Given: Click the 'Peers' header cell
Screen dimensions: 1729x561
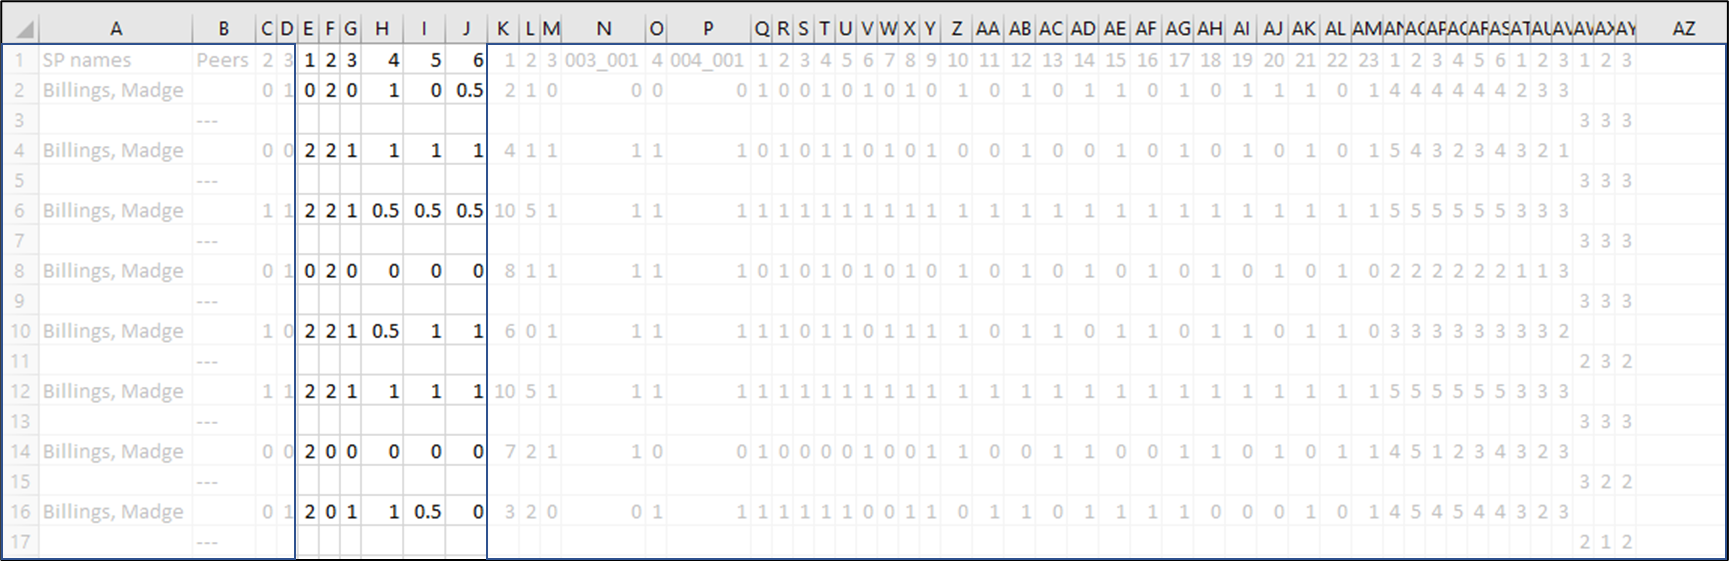Looking at the screenshot, I should pos(222,60).
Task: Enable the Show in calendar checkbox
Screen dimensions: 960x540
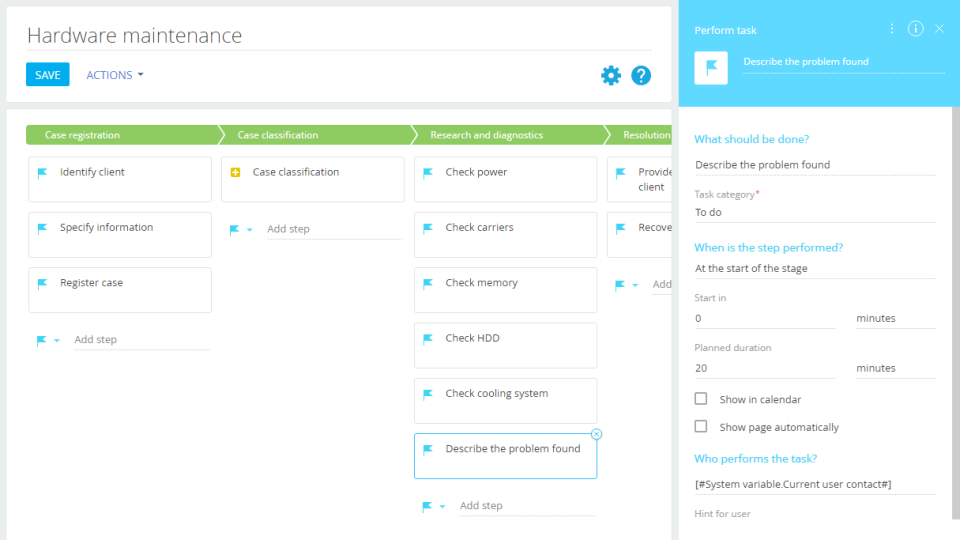Action: coord(701,399)
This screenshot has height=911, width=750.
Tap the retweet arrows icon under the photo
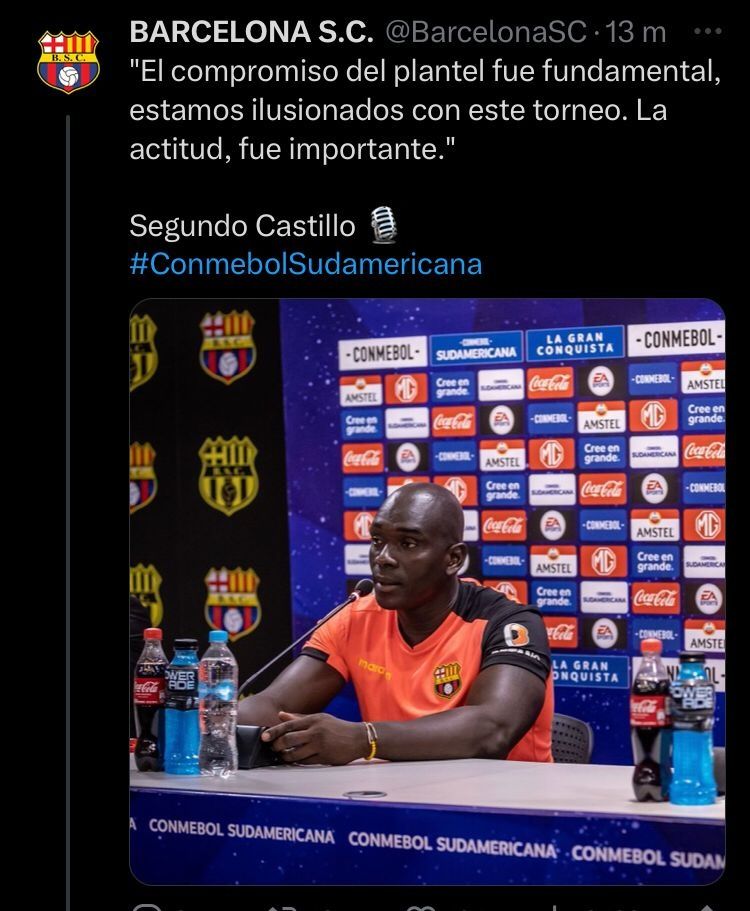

◆ Short task:
Rewrite the records with "Screen dimensions" changed to "Display size" and everything else left as it is. Leave out the pictures.

◆ Result of the task:
Given: Click the 'Peers' header cell
Display size: 1729x561
Looking at the screenshot, I should pos(222,60).
Task: Enable the Show in calendar checkbox
Display size: 960x540
Action: coord(701,399)
This screenshot has height=911, width=750.
Tap the retweet arrows icon under the photo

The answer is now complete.